The final race in May was the North Face Endurance Challenge DC. I’d originally entered the 50k but having already completed a couple of those on hilly courses, chatting through with Terrel, I decided to upgrade to the 50 mile race as a better learning experience. My thinking was that completing a flattish 50 mile race would stand me in good stead going into the hilly bear mountain 50 miler in May. Again, I set out to run a pace based on HR and breathing, with the goal of finishing feeling like I could carry on. I felt good until mile 45 when the heat and humidity caught up with me but still managed to finish in 8 hours and in 8th place, and compared to previous 50 mile races I felt good and recovered quickly, doing a short run on the Sunday.

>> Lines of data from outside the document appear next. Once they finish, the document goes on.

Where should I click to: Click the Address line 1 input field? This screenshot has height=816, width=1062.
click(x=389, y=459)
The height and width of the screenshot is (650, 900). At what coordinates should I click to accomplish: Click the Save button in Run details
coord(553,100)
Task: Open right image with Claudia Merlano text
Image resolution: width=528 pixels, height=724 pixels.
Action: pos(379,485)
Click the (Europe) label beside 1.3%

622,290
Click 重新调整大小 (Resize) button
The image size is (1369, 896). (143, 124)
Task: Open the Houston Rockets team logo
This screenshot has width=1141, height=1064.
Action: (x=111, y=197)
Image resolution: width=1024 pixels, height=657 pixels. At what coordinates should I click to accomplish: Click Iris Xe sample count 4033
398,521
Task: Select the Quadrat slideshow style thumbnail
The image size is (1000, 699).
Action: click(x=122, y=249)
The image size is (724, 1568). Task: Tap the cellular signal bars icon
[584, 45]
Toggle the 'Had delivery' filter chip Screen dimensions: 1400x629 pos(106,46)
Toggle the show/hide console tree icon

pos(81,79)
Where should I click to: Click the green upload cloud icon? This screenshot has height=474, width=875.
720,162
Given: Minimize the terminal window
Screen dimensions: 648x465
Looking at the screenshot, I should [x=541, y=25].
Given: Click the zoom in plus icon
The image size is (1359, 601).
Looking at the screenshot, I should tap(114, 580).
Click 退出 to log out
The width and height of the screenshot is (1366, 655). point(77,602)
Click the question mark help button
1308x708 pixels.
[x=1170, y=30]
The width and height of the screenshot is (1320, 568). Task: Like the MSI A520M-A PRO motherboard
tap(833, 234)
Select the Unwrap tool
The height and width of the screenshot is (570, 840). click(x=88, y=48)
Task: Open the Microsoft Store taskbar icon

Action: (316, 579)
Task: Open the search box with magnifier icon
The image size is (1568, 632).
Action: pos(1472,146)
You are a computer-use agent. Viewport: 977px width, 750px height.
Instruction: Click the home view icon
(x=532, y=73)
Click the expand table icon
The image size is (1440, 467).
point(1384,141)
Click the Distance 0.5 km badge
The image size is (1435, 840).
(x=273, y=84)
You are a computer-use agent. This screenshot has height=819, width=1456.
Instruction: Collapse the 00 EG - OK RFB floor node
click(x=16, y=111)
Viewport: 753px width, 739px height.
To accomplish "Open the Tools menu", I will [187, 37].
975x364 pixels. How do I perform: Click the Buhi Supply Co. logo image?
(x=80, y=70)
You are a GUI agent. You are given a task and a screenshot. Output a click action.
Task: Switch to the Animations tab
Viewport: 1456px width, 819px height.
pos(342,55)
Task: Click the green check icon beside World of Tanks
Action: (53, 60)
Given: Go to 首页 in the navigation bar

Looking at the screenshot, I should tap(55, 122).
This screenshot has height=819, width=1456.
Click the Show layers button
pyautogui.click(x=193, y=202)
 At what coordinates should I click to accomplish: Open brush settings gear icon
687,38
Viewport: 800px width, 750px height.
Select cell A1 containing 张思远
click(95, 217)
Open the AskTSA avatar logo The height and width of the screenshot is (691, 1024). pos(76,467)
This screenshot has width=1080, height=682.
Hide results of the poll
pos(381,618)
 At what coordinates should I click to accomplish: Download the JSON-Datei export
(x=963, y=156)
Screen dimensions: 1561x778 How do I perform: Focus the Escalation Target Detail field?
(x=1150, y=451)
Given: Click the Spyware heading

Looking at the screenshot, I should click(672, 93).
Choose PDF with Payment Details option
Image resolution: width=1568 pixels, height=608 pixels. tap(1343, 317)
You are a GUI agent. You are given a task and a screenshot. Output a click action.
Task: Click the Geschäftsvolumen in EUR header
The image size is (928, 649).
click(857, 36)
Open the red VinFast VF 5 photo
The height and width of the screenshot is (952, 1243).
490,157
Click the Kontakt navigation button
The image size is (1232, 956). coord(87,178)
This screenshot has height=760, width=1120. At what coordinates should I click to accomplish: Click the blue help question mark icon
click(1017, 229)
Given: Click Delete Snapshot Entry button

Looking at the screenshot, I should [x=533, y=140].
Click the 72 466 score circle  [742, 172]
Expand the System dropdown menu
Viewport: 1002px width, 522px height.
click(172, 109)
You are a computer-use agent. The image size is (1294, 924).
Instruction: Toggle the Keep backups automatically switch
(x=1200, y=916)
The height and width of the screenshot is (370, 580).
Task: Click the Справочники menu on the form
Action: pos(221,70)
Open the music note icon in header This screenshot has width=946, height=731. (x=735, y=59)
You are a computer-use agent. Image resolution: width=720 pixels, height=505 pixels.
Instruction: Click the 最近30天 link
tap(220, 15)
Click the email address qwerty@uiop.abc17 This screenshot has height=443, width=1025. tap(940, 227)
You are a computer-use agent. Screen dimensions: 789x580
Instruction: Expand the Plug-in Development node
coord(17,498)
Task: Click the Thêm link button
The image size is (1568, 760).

Another training block using races for long runs and pulling together everything I’d learnt.
The big race of the block was North Face Bear Mountain in mid May. This was the last big race before the West Highland Way and a chance to test final kit choices. It turned out to be a very wet day which I was secretly pleased with – I saw it as a positive because of the chance to test wet weather running gear. The OMM Kamleika smock was great as were my Altra Lone Peak Neos (waterproof). I suffered chafing from my Under Armour compression so decided to switch to skins compression shorts and shirt for the West Highland Way. Again I raced on feel worked well and I finished strongly and recovered quickly.
I did another back to back racing weekend the following weekend to test the Skins gear. Running the Kettletown State Park Challenge 50k in Connecticut on the Saturday, which I managed to win! And the Gate City marathon in Nashua, New Hampshire on the Sunday. The latter was a tough race, in part due to the 50 mile race the weekend before. Another good test of running when tired and I knew that I was backing off mileage after the weekend until the race.
The following week was a recovery week but a trip to Arizona was a great opportunity for trail running and hiking. Lack of stretching led to a tight left calf on my final run and a twisted ankle on a rock contributed to pain in my right foot on my first run back in DC.
I knew that I had done everything I could in training and felt ok dropping the running mileage to rest my foot. I did lots of stretching and Terrel worked hard on it. I was feeling better by the following weekend and I managed 40 miles on it the following weekend, with some pain, more so when I stopped. This gave me the confidence that I could run on it and would be able to make the start. For the final 3 weeks I did very little running but replaced the running mileage with cycling (roughly 3 miles cycling for each running mile) to keep the fitness up.